A - Potions
#include <bits/stdc++.h>
using namespace std;
#define int long long
int power(int x, int y, int p) {
x %= p;
int ans = 1;
while (y) {
if (y & 1) ans = ans * x % p;
y >>= 1, x = x * x % p;
}
return ans;
}
void solve() {
int a, m;
cin >> a >> m;
for (int i = 0; i < 50; i++) {
if (power(a, i, m) == i % m) cout << i << "," << i;
}
cout << "\n";
return;
}
int32_t main() {
ios::sync_with_stdio(0), cin.tie(0);
int n , h , t;
cin >> n >> h >> t;
for( int i = 1 , x ; i <= n ; i ++ ){
cin >> x;
if( x + h >= t ) cout << i , exit(0);
}
return 0;
}
B - MissingNo.
#include <bits/stdc++.h>
using namespace std;
#define int long long
int power(int x, int y, int p) {
x %= p;
int ans = 1;
while (y) {
if (y & 1) ans = ans * x % p;
y >>= 1, x = x * x % p;
}
return ans;
}
void solve() {
int a, m;
cin >> a >> m;
for (int i = 0; i < 50; i++) {
if (power(a, i, m) == i % m) cout << i << "," << i;
}
cout << "\n";
return;
}
int32_t main() {
ios::sync_with_stdio(0), cin.tie(0);
int n;
cin >> n;
vector<int> a(n);
for( auto & i : a ) cin >> i;
sort( a.begin() , a.end() ) ;
for( int i = 1 ; i < n ; i ++ ){
if( a[i] != a[i-1] + 1 ) cout << a[i-1] +1 , exit(0);
}
return 0;
}
C - Remembering the Days
#include <bits/stdc++.h>
using namespace std;
#define int long long
int32_t main() {
ios::sync_with_stdio(0), cin.tie(0);
int n, m, res = 0;
cin >> n >> m;
vector<vector<pair<int, int>>> e(n + 1);
vector<int> vis(n + 1);
for (int i = 1, x, y, z; i <= m; i++)
cin >> x >> y >> z, e[x].emplace_back(y, z), e[y].emplace_back(x, z);
auto dfs = [ &vis , e , &res ]( auto && self , int x , int d ) -> void{
vis[x] = 1 , res = max( res , d );
for( auto [y,w] : e[x] ){
if( vis[y] ) continue;
self( self , y , d + w );
}
vis[x] = 0;
};
for( int i = 1 ; i <= n ; i ++ )
dfs( dfs , i , 0 );
cout << res << "\n";
return 0;
}
D - President
注意到\(\sum Z \le 10^5\),这样我们就可以背包了。\(f[i][j]\)表示前\(i\)个区赢得\(j\)张选票的最小花费。

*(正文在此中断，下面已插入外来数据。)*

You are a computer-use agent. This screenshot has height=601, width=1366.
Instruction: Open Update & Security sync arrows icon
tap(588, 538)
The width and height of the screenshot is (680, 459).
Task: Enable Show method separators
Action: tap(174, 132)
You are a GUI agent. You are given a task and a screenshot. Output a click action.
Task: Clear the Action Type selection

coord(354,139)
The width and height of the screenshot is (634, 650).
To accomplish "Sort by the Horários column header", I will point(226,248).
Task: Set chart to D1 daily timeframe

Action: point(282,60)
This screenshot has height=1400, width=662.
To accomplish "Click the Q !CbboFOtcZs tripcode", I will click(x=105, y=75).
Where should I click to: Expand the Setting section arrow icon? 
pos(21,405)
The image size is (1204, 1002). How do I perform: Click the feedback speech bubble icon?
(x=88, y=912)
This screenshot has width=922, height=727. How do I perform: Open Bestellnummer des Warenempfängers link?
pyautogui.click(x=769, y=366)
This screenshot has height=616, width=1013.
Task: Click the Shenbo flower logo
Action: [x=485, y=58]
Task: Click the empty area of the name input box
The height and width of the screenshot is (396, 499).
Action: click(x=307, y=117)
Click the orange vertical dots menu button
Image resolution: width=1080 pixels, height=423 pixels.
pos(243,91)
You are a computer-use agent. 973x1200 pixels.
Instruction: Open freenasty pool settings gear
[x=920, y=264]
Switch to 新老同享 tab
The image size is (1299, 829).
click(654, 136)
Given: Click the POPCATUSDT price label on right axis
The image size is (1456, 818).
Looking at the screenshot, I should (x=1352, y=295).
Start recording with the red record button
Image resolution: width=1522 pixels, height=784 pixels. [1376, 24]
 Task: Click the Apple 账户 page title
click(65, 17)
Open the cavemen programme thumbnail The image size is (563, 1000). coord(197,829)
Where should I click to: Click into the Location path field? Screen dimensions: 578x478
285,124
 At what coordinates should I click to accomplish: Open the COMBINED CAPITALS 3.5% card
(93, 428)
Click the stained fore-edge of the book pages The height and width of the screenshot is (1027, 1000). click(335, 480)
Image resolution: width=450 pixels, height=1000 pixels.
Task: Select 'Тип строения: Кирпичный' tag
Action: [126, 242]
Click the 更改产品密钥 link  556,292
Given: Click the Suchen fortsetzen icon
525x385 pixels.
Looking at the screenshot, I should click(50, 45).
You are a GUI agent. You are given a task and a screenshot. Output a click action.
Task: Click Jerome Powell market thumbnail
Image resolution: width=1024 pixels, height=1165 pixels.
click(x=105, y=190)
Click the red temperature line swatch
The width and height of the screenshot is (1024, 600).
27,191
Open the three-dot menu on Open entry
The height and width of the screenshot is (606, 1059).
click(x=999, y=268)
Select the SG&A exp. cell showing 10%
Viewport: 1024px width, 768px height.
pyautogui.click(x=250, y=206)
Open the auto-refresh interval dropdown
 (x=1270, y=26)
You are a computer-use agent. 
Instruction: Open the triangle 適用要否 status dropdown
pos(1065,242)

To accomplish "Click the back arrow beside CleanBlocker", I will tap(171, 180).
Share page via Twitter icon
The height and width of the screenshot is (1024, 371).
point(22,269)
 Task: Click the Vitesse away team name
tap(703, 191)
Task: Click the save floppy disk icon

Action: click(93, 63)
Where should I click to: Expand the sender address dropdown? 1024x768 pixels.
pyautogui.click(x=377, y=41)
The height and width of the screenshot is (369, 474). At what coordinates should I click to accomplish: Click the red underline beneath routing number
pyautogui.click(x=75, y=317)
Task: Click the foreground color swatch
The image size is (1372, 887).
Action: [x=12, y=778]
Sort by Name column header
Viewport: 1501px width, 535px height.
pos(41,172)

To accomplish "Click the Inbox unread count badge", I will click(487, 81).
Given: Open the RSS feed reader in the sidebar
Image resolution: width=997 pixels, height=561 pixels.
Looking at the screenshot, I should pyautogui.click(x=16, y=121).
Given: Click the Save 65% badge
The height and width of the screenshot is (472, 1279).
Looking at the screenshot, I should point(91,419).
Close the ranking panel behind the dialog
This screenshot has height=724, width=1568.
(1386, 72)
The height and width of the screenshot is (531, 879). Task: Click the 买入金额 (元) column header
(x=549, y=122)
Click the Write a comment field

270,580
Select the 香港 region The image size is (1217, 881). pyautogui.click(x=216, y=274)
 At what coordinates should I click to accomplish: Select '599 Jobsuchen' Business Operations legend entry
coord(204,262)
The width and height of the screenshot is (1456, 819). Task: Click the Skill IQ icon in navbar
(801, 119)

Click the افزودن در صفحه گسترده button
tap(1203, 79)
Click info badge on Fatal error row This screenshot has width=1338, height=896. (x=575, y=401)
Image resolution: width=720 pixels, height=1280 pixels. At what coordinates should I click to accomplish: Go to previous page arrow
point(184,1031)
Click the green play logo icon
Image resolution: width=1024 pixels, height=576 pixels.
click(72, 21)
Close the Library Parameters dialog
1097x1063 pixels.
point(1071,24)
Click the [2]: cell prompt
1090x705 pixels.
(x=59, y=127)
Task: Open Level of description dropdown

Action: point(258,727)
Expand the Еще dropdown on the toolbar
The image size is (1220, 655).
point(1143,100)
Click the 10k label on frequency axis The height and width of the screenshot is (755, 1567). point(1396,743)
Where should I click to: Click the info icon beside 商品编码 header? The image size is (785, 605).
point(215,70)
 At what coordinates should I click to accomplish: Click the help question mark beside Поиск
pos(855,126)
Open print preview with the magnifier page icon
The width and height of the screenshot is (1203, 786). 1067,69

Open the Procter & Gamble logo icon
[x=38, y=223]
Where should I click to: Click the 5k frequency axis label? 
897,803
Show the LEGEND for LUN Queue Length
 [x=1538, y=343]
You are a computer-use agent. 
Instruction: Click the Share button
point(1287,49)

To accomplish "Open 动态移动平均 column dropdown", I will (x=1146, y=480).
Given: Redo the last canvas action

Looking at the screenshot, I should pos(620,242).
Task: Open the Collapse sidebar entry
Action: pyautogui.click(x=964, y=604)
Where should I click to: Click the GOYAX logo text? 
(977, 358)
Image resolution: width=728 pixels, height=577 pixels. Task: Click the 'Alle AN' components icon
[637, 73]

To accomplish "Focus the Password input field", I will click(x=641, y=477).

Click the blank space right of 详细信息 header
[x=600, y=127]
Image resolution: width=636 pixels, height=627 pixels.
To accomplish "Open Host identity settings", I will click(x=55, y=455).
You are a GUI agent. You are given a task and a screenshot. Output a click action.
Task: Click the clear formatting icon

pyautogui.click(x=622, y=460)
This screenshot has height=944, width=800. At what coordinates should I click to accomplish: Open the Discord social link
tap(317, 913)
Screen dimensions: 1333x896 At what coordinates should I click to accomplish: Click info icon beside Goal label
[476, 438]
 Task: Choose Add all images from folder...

从第\(i\)个选区赢得\(Z_i\)张选票代价是\(w_i=\max( 0 , \left \lceil \frac{X_i+Y_i}{2} \right \rceil -X_i)\)
剩下的就是 01背包
#include <bits/stdc++.h>
using namespace std;
#define int long long
int32_t main() {
ios::sync_with_stdio(false), cin.tie(nullptr);
int n, sum = 0;
cin >> n;
vector<int> a(n + 1), b(n + 1), c(n + 1);
for (int i = 1; i <= n; i++)
cin >> a[i] >> b[i] >> c[i], sum += c[i];
vector<vector<int>> f(n + 1, vector<int>(sum + 1, 1e18));
f[0][0] = 0;
for (int i = 1, w; i <= n; i++) {
w = max(0ll, (a[i] + b[i] + 1) / 2 - a[i]);
for (int j = 0; j <= sum; j++){
f[i][j] = f[i-1][j];
if( j >= c[i] ) f[i][j] = min( f[i][j] , f[i-1][j-c[i]] + w);
}
}
int res = 1e18;
for( int i = (sum+1) / 2 ; i <= sum ; i ++ )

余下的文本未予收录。